Monday, Mar. 06, 1939

Elmer's Teeth

When Elmer Andrews took office last year as the first U. S. Wage & Hour Administrator, he vowed that industry should be gentled into its new harness. Elmer Andrews last week finally reached for the whip.

Indicted by a U. S. grand jury at Boston were the first defendants in a wages and hours criminal prosecution. Defendants: Brown's Contract Stitching, Inc. of Lawrence, Mass. Charge: that Brown paid less than 25-c- an hour, falsified records. Maximum penalties: $10,000 fine for a first offense; $10,000 and six months in prison for a second. Said Elmer Andrews, apprised of the indictment: "The act has teeth in it and the Administration proposes to enforce it. . . ."

Elmer Andrews' lawyers have also filed six civil suits, obtained four settlements in workers' favor by consent decrees. At the maximum, defendants in civil actions may be compelled to pay their employes twice the difference between substandard wages and the wages due under the act. In practice, when an employer consents to settle without trial, he may get off by paying the actual difference (plus court costs).

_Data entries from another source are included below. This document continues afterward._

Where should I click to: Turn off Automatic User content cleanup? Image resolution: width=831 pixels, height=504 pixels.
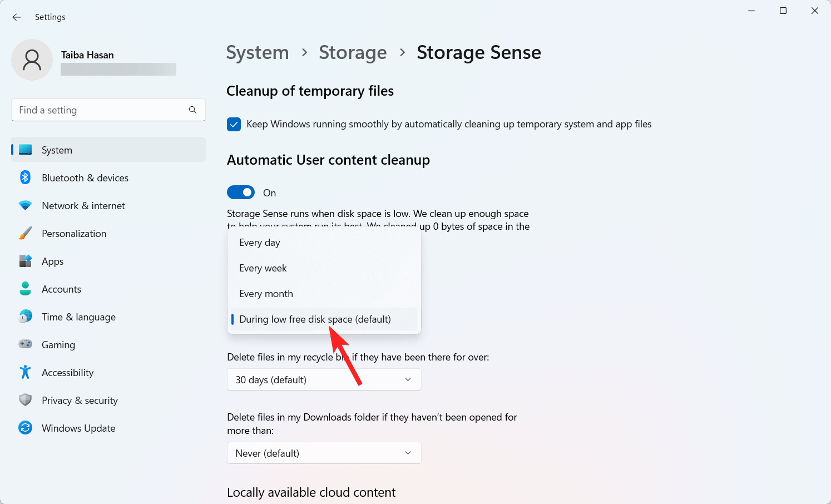(x=241, y=192)
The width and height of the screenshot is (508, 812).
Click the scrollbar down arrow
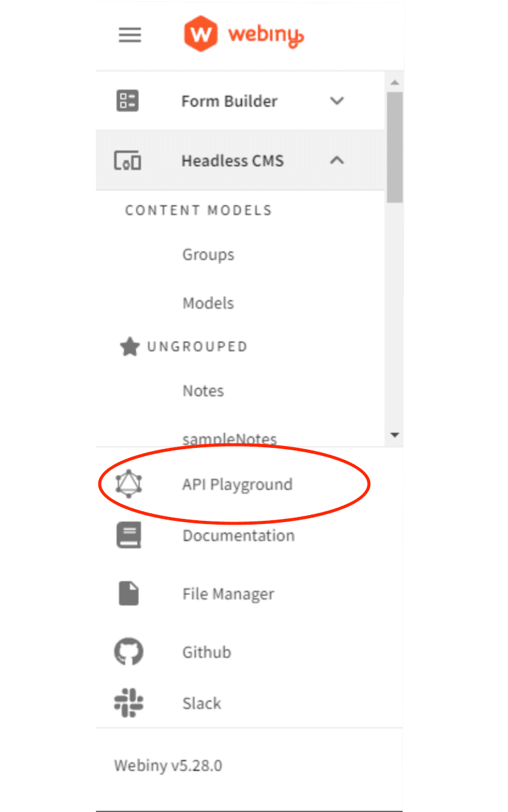click(395, 435)
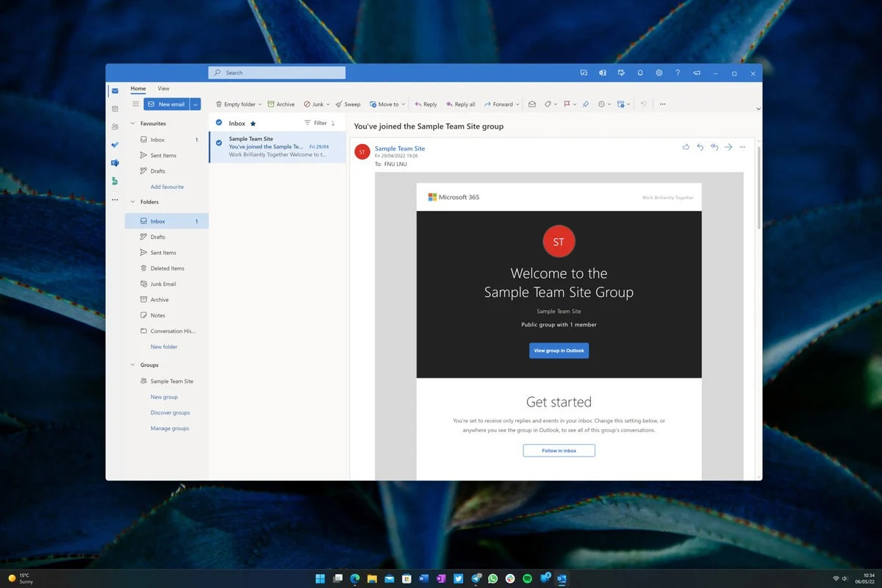Open the People icon in left rail
Viewport: 882px width, 588px height.
[x=115, y=126]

Out of 8,000 complaints received since Wages & Hours went into effect last October 24, Elmer Andrews' staff last week had sifted 2,800 which deserved further investigation and possibly prosecution. But U. S. business need expect no crackdown performance akin to General Hugh Johnson's NRA siege. Gentle Elmer Andrews hardly knows how to bellow and doubts that he will ever need to know.